“I was born and raised in Ivory Coast. I’ve been through 3 civil wars. All my childhood, I witnessed scenes of hate and death. Scenes such as a young Ivorian girl who was surrounded by corpses while my family and I were being evacuated in a French tank. Her look will forever be etched into my memory. Or such as this group of 50 men who were fighting with machetes in front of my house while I was playing on my Playstation. By the age of 10, I had a knife to be able to defend myself.
These things mark you, they force you to think and to grow up faster. 

I’ve been drawing ever since I was a kid. My inspirations range from Dragon Ball Z to the Renaissance and tribal cultures : I love the human values and message of fighting for what you believe in that they carry. Drawing for me is a way to clear my mind and my soul. 

My mother encouraged me to enroll in fine arts. She herself wanted to become an artist when she was younger. That’s how I arrived in Lebanon in 2012. I was 18. My parents are Lebanese, they let me choose to come to Lebanon for my studies. Here I discovered a really complex and creative youth. I found myself, I belong in this society. 

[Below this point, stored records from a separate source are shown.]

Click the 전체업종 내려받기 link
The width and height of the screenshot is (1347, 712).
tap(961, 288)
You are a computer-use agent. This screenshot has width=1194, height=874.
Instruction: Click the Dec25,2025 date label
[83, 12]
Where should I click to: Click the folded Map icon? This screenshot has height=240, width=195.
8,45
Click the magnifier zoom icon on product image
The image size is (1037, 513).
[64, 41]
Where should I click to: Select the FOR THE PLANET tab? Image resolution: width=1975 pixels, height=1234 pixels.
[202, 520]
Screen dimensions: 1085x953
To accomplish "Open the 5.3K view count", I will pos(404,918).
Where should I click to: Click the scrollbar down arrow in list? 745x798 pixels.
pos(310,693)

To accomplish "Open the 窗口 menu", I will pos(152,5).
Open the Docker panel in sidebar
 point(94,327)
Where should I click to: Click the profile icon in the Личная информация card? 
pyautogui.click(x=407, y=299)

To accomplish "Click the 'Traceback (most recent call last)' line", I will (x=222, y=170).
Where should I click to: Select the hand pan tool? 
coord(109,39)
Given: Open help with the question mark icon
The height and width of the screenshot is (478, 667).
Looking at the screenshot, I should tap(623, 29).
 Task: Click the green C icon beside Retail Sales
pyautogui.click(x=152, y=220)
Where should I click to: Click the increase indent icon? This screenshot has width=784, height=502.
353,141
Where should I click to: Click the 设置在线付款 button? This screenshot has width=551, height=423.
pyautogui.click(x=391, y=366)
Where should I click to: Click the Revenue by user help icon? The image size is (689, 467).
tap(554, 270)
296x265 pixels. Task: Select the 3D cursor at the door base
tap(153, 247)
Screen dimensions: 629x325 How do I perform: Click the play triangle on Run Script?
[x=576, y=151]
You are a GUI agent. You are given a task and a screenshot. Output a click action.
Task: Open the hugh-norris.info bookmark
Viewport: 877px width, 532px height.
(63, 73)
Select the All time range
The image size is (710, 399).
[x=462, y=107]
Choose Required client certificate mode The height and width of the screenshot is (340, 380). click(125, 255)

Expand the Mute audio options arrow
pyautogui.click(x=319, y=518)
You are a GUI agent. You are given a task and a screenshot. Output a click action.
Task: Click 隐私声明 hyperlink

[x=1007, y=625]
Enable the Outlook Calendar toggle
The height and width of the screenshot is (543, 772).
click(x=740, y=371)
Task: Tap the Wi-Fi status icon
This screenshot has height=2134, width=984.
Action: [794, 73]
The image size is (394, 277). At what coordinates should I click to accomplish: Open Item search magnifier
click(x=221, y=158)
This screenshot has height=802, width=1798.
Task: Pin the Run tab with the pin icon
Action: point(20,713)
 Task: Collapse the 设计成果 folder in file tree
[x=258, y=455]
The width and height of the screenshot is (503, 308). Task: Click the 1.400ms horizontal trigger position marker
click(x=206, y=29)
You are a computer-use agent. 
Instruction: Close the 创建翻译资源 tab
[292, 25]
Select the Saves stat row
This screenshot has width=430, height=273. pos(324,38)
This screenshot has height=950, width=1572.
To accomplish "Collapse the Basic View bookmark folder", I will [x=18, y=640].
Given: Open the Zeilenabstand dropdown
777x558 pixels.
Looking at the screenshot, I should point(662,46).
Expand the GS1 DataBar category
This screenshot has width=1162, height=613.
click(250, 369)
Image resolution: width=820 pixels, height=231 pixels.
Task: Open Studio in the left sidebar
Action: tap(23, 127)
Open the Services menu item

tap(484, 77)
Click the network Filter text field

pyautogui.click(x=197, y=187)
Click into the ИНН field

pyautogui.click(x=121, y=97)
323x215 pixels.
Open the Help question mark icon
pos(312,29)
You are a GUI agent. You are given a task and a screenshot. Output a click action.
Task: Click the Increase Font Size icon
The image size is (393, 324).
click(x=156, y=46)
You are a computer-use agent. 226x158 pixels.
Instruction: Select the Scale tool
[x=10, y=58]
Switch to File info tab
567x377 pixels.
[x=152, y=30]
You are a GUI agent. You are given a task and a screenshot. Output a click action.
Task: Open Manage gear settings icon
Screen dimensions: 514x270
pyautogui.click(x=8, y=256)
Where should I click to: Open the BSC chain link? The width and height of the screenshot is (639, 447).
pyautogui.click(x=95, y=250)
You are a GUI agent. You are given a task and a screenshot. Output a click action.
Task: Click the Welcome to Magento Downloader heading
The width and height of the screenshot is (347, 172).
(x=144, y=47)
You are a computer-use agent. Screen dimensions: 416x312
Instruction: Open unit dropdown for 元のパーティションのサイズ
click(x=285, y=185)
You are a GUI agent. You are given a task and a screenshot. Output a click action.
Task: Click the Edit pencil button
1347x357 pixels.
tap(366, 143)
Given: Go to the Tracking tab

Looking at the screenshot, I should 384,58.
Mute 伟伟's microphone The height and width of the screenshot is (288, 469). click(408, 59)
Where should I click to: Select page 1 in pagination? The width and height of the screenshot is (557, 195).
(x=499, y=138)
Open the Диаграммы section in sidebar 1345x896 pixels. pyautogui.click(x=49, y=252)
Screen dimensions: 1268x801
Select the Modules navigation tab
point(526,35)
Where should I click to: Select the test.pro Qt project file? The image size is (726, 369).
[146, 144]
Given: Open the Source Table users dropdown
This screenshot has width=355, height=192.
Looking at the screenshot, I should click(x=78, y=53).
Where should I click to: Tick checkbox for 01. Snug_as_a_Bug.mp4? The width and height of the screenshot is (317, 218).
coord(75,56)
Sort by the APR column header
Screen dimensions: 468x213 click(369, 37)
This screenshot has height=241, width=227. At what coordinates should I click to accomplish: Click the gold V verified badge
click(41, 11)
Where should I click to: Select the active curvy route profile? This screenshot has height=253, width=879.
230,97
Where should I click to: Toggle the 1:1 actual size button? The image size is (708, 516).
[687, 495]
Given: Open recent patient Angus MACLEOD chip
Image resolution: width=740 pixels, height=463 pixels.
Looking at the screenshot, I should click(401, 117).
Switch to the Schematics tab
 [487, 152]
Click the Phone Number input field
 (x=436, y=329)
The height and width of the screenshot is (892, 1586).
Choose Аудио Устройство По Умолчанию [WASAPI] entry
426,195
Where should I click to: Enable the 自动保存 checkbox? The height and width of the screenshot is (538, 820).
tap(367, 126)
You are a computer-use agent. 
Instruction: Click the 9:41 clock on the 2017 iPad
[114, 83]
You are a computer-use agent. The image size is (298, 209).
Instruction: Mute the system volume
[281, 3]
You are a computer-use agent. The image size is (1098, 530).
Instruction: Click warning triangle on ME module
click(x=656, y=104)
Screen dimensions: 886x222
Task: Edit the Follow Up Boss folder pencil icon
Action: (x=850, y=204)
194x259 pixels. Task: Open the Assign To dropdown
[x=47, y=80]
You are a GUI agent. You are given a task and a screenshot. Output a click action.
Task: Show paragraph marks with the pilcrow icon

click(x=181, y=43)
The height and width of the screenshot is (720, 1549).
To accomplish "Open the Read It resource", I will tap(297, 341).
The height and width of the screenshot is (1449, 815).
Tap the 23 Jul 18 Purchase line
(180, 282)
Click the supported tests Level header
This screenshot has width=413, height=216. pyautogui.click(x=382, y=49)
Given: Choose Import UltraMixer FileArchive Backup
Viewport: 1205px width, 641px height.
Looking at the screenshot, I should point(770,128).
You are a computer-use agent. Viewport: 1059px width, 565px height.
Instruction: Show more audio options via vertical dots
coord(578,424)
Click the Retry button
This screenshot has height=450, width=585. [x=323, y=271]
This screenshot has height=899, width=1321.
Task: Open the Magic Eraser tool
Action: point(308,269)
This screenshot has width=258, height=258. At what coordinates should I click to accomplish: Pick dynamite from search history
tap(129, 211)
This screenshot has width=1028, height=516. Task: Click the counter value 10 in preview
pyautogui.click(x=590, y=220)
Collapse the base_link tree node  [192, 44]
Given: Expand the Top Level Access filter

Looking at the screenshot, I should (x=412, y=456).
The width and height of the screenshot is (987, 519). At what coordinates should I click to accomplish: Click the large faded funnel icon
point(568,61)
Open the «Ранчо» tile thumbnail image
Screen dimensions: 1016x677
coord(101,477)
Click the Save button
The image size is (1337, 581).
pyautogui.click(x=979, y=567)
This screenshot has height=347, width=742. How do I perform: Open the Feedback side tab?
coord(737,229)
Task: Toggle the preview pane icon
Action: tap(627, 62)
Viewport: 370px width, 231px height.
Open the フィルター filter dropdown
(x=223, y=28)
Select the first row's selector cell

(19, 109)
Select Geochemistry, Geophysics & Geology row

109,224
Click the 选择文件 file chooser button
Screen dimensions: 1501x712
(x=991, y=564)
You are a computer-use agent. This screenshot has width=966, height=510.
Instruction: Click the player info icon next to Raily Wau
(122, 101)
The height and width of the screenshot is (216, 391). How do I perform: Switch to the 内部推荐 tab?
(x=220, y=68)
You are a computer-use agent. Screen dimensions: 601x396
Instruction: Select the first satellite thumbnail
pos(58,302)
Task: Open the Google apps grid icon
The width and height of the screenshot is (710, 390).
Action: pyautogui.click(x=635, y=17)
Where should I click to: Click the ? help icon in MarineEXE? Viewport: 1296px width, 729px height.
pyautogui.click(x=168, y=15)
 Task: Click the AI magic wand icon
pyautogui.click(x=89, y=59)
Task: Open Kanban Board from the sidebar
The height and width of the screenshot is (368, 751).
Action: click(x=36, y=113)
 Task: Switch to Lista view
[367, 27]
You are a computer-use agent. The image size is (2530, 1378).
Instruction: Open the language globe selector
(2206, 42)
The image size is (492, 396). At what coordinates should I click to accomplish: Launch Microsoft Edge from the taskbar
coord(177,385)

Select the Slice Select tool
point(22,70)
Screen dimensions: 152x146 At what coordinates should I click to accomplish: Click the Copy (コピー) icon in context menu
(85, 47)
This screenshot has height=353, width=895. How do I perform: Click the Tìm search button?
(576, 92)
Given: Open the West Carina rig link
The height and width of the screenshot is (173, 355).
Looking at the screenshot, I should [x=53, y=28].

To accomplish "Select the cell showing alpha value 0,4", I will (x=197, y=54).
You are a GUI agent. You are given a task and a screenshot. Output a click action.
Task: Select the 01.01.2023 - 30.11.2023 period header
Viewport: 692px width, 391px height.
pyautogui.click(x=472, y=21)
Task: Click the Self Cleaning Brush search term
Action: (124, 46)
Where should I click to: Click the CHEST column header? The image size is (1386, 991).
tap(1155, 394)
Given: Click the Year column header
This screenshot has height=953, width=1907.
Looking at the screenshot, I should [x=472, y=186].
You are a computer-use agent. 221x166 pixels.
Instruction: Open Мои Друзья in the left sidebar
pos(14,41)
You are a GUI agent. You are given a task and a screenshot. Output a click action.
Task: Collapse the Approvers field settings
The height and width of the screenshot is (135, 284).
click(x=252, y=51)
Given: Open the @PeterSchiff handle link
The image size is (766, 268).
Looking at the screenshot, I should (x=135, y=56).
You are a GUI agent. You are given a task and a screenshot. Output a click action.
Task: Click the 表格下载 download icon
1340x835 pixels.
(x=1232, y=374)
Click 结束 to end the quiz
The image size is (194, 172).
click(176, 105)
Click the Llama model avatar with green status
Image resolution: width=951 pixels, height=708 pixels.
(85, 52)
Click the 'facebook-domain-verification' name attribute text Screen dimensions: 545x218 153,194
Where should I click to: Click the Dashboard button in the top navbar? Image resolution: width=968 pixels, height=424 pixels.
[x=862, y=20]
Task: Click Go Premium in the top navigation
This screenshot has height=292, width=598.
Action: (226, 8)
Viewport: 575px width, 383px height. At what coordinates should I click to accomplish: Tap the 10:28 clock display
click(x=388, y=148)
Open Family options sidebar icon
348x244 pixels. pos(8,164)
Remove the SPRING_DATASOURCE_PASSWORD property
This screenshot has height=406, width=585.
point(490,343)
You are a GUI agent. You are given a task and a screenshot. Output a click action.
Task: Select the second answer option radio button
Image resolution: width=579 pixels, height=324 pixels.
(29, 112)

Since I got  to Lebanon I worked on political drawings, where I denounce the corruption and all the things that go wrong in the country. I started getting published in 2014. But nothing ever changed. 

So before the revolution started, I was considering a change in my career. I was getting tired of Lebanon, I needed some air. I wanted to explore drawing for animation and music and I was thinking of  moving out to discover other parts of the world. 

The night the revolution started, I couldn’t sleep. I stayed up all night and drew a phoenix. It was a way to represent the Lebanese people who got burned several times and who tried to rebuild themselves. When I published the drawing, I wanted to give energy and hope to the people. 

The next day, my cousins called me to tell me that people were painting on the walls in the streets of Beirut, and that I had to join them. So I went down and I drew on a wall for the first time. People were watching me and helping me, it was a truly positive experience. It was my way of protesting: I wanted to represent the feelings of people, their messages. It was a call to resistance. 

This revolution reminds me of my childhood in Ivory Coast, it brings back memories of how people fought against the corrupt political class in order to have a decent life.  In the end, this fight is the plight of most humans beings. 

Today, I’m so invested in the revolution that I can’t leave anymore. I want to do all that I can as a young boy, a citizen and an artist to support this revolution. But if it doesn’t succeed, if we go back to the previous vicious circle, I will leave.
Here we don’t live, we survive. I just want to be happy.”